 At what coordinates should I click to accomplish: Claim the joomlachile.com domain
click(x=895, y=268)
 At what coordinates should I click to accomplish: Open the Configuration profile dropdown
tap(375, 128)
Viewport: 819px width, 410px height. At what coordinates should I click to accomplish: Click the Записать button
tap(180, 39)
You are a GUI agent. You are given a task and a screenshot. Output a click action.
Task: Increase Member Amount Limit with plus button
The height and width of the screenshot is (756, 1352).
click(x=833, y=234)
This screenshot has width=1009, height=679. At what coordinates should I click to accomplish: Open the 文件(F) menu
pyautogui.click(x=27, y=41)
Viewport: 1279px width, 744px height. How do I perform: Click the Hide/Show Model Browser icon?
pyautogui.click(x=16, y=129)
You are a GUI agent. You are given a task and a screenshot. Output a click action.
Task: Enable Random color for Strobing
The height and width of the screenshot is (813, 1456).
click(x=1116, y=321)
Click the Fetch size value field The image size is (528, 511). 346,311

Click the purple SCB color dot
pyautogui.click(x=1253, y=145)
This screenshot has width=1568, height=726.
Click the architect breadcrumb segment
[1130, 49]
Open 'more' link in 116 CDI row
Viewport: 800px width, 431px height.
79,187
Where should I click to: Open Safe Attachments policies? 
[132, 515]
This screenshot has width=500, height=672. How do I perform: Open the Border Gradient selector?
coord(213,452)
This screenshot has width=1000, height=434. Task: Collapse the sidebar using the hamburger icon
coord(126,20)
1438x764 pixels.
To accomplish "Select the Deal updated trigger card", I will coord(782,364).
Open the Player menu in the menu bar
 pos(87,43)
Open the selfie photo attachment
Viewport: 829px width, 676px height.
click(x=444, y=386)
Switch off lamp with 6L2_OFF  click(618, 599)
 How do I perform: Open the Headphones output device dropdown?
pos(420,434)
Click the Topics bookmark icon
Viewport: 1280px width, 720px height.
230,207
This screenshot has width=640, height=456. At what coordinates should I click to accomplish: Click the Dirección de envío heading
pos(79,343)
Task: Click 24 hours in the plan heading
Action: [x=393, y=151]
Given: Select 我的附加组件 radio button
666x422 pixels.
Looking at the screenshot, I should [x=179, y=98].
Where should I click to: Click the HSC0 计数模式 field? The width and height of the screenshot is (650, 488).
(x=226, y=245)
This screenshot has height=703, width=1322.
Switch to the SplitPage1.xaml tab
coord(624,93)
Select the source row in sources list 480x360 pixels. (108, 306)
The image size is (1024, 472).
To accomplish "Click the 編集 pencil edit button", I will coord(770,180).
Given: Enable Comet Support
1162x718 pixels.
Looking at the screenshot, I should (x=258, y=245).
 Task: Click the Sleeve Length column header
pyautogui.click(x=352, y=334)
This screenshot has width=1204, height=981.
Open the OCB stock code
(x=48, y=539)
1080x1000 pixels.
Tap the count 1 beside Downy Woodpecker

## BRIEF:
Print the records above verbatim from their first line to the line containing "Click the Fetch", both included, and stop there.

## SOLUTION FOR THIS EXERCISE:
 At what coordinates should I click to accomplish: Claim the joomlachile.com domain
click(x=895, y=268)
 At what coordinates should I click to accomplish: Open the Configuration profile dropdown
tap(375, 128)
Viewport: 819px width, 410px height. At what coordinates should I click to accomplish: Click the Записать button
tap(180, 39)
You are a GUI agent. You are given a task and a screenshot. Output a click action.
Task: Increase Member Amount Limit with plus button
The height and width of the screenshot is (756, 1352).
click(x=833, y=234)
This screenshot has width=1009, height=679. At what coordinates should I click to accomplish: Open the 文件(F) menu
pyautogui.click(x=27, y=41)
Viewport: 1279px width, 744px height. How do I perform: Click the Hide/Show Model Browser icon?
pyautogui.click(x=16, y=129)
You are a GUI agent. You are given a task and a screenshot. Output a click action.
Task: Enable Random color for Strobing
The height and width of the screenshot is (813, 1456).
click(x=1116, y=321)
Click the Fetch size value field The image size is (528, 511). 346,311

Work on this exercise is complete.